PROBLEM STATEMENT
Copy out the records word for word, starting with the line that contains "[Instagram] (79, 272)" and ending with the line that contains "ΙΕΚ (109, 57)".

* start LISTED RECORDS *

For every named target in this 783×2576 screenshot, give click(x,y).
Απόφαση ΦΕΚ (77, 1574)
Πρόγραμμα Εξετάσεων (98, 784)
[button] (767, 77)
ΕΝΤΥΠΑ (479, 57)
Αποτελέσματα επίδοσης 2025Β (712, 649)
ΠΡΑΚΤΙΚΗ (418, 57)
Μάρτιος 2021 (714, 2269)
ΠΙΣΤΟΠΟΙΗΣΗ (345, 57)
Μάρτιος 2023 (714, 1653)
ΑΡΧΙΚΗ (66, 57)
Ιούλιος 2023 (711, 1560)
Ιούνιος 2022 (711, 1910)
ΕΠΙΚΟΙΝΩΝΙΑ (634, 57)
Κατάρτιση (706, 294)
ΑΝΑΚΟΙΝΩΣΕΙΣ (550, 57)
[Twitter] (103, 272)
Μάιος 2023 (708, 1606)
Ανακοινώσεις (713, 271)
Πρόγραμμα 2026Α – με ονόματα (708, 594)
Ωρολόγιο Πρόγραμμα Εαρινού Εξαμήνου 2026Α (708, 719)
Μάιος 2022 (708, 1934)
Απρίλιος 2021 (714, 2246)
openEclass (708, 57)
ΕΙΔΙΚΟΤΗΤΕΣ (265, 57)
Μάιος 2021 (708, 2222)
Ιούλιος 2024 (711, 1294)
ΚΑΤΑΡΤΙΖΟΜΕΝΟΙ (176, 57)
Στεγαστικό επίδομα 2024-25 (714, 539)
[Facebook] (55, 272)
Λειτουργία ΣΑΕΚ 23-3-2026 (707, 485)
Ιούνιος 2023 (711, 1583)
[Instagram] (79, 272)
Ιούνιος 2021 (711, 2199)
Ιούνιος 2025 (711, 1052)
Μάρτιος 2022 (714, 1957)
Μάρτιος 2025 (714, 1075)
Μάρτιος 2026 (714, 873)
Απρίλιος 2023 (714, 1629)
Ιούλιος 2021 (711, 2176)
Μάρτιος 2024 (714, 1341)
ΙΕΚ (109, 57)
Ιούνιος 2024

* end LISTED RECORDS *
* start LISTED RECORDS *

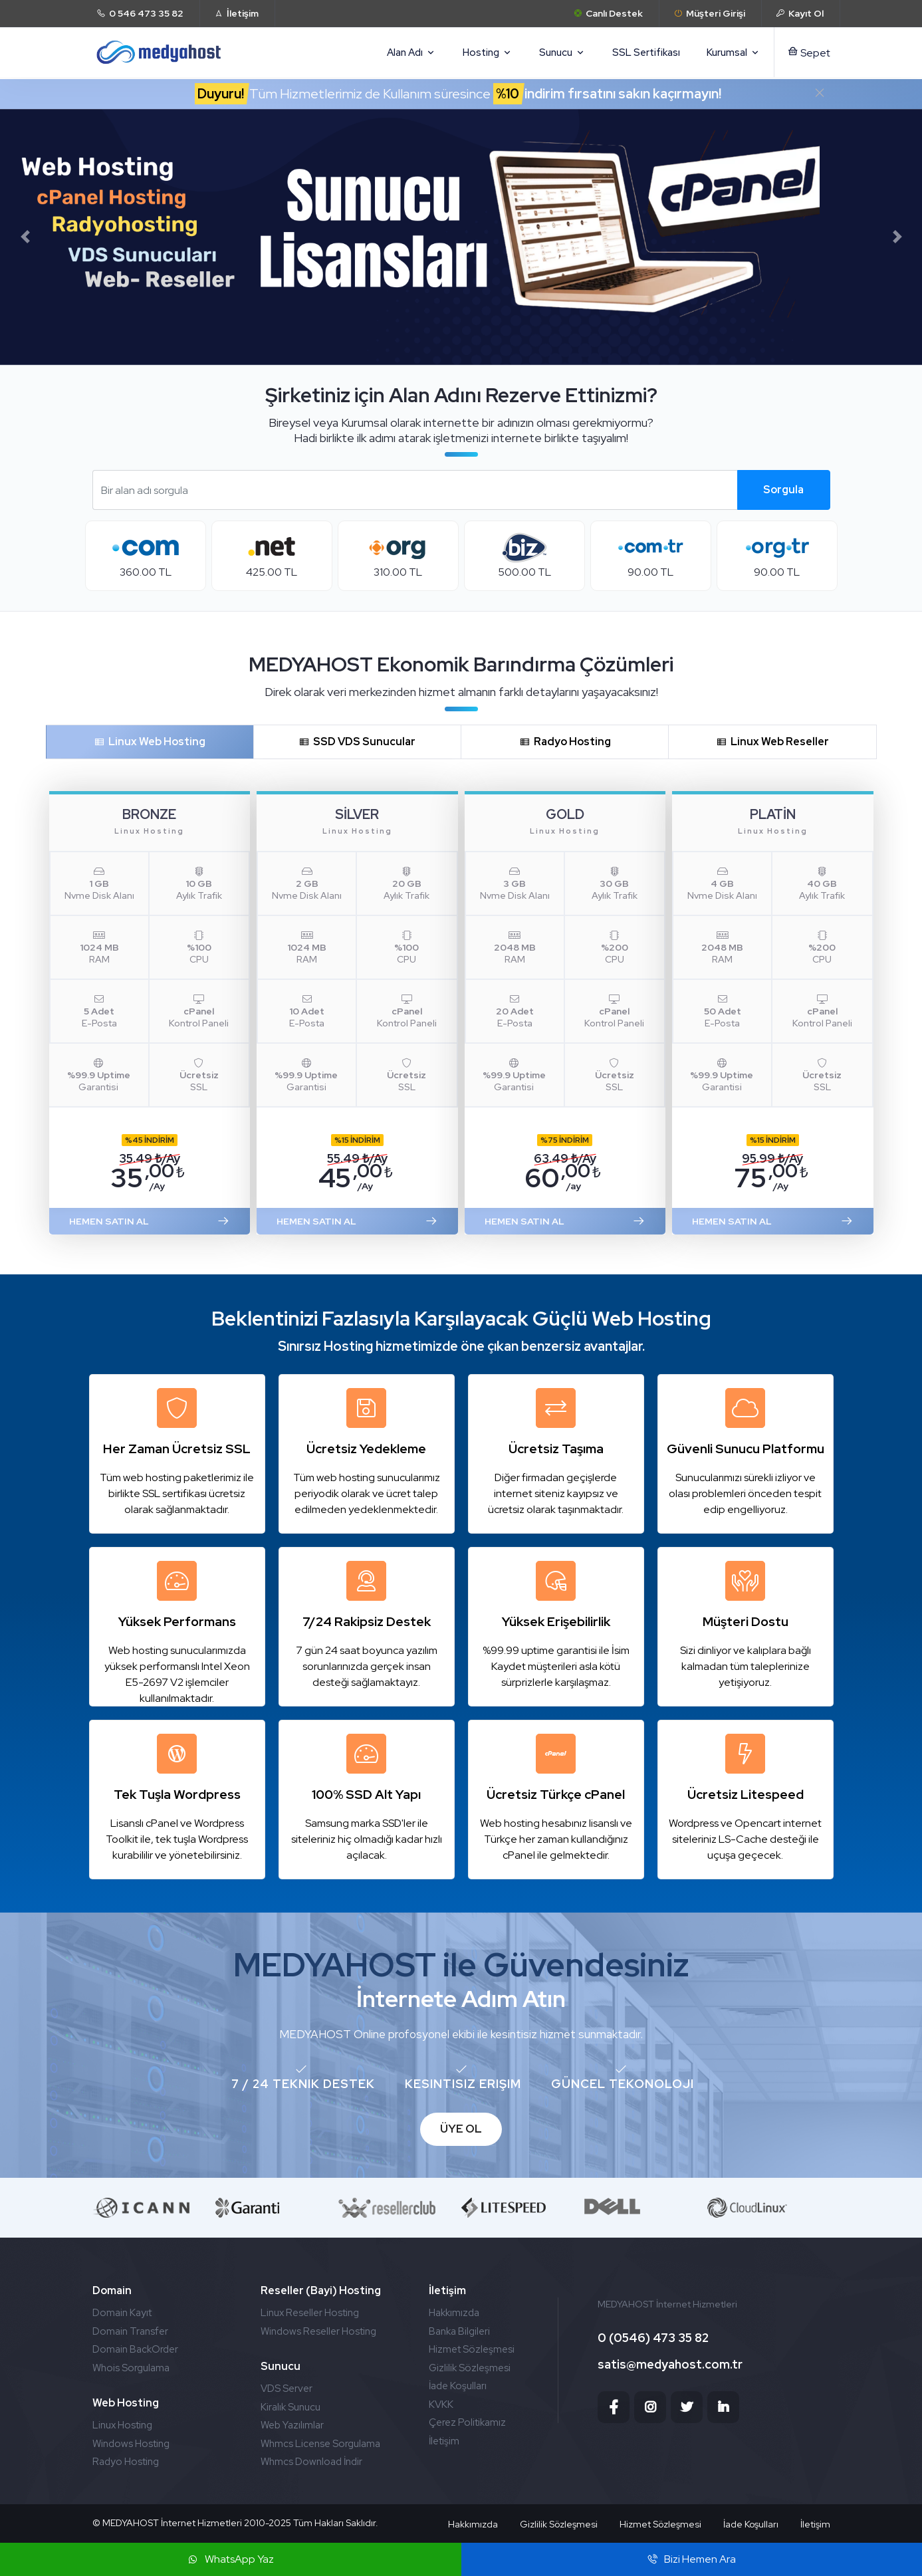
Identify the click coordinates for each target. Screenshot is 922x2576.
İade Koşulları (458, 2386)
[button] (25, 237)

* end LISTED RECORDS *

TASK RESULT
[Instagram] (79, 272)
Ιούνιος 2021 (711, 2199)
Ιούνιος 2025 (711, 1052)
Μάρτιος 2022 (714, 1957)
Μάρτιος 2025 (714, 1075)
Μάρτιος 2026 (714, 873)
Απρίλιος 2023 (714, 1629)
Ιούλιος 2021 (711, 2176)
Μάρτιος 2024 (714, 1341)
ΙΕΚ (109, 57)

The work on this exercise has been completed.